Personalkommission: «Inakzeptabel»

Gegen die Vorgänge an der Zürcher Werdstrasse formiert sich Widerstand. Am Freitag haben Vertreter der Personalkommission ein Mail an alle Redaktionsmitglieder versandt. Die meisten hätten bereits erfahren, dass der Personalabbau angelaufen ist, heisst es darin. Und: «Die Art und Weise, wie sich dies im Moment abspielt, finden wir inakzeptabel».

Es sei klar, dass es sich um einen «Abbau aus wirtschaftlichen Gründen» handle, schreibt die Personalkommission weiter. Doch bevor dieser Abbau in die Tat umgesetzt wird, erwartet die Kommission eine Information über die konkrete Grösse des geplanten Abbaus und über Details zum Vorgehen. Und sie fordert, in die Vorgänge einbezogen zu werden, «bevor man anfängt, die Leute zu Einzelgesprächen aufzubieten».

Die Personalkommission habe die Chefredaktion am Freitag aufgefordert, «diese Informationen umgehend nachzuholen und bis dahin die Einzelgespräche mit den Mitarbeitenden auszusetzen». Die Kommission betont weiter, Betroffene sollen sich umgehend melden. Eine Entschädigung könne zwar «verlockend» wirken, doch entfalle damit der Kündigungsschutz bei Erkrankung, «und bei der Arbeitslosenversicherung drohen massive Einbussen». Eine Aufhebungsvereinbarung gilt als selbstverschuldete Arbeitslosigkeit. 

«Ohne Kündigungen»

Bei Direkt-Angestellten der «Titelredaktionen» – «Tages-Anzeiger», «BZ Berner Zeitung», «Der Bund», «Der Landbote», «Sonntagszeitung», «Zürcher Unterländer» und «Zürichsee-Zeitung» – seien derzeit «keine solchen Angebote und auch keine Kündigungen vorgesehen», betont Christoph Zimmer. Den Betroffenen – etwa aus den Ressorts Schweiz oder Sport, die sich in der Regel als Teil einer «Titelredaktion» fühlen und bei den Kollegen auch als solche wahrgenommen werden – bringen diese Versicherungen nichts. 
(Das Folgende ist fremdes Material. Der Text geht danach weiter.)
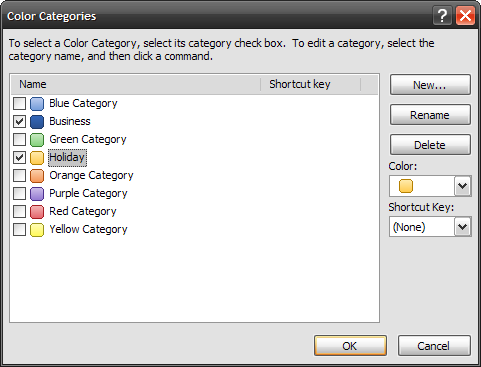The height and width of the screenshot is (367, 481).
Task: Uncheck the Business category checkbox
Action: tap(19, 122)
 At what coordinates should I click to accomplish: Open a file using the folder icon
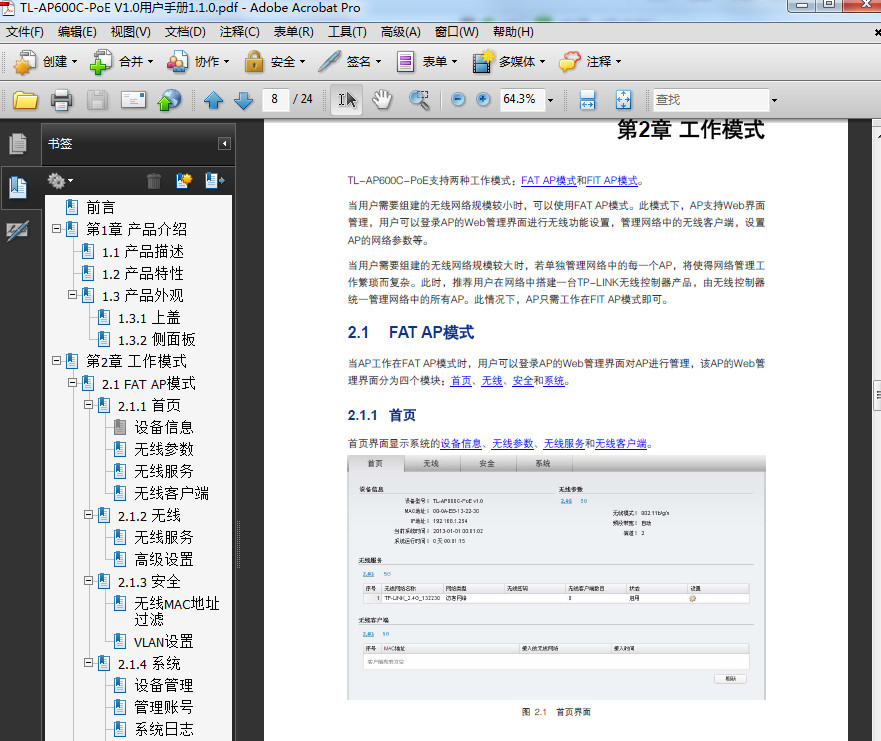point(27,99)
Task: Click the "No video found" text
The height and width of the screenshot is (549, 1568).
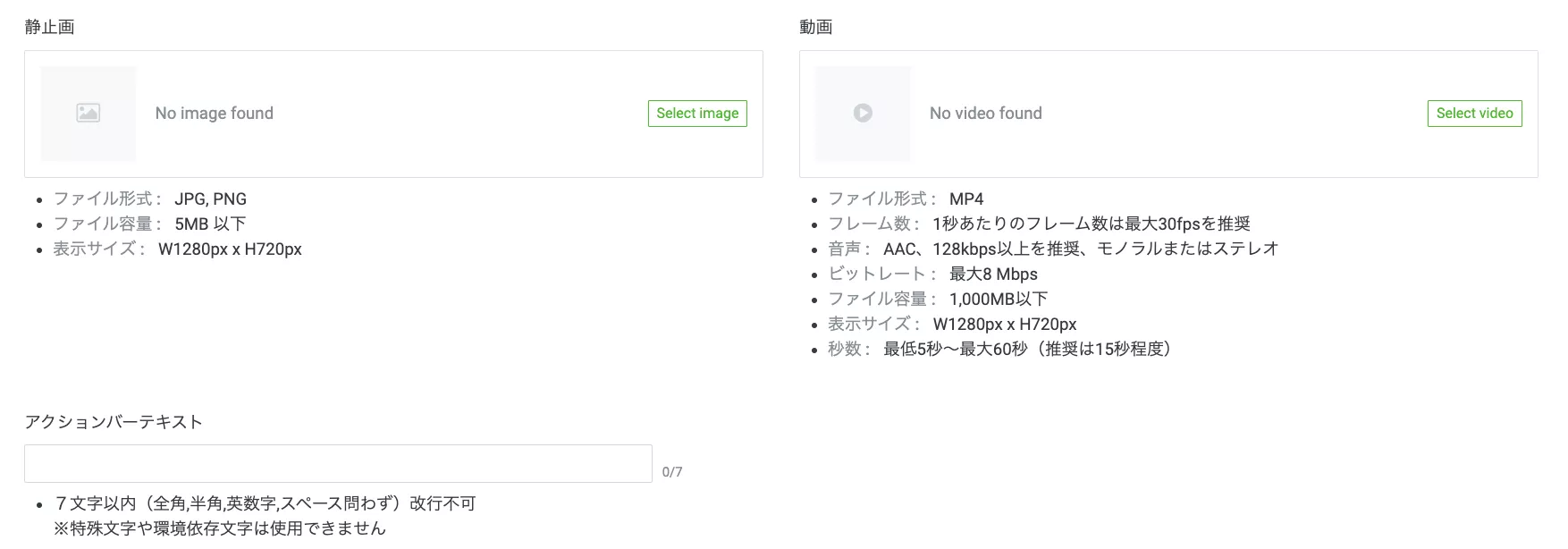Action: click(985, 114)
Jede und jeder kann zum «Einzelfall» werden und ins Chefbüro zitiert werden.

Christoph Zimmer sagt: «Wir halten mit den freiwilligen Angeboten, insbesondere in der Produktionsabteilung ‹Tamedia Editorial Services›, am Ziel fest, die notwendigen Anpassungen soweit möglich über Fluktuation sowie interne Wechsel und ohne Kündigungen zu erreichen.» Ohne Kündigungen seitens Tamedia, müsste es ehrlicherweise heissen.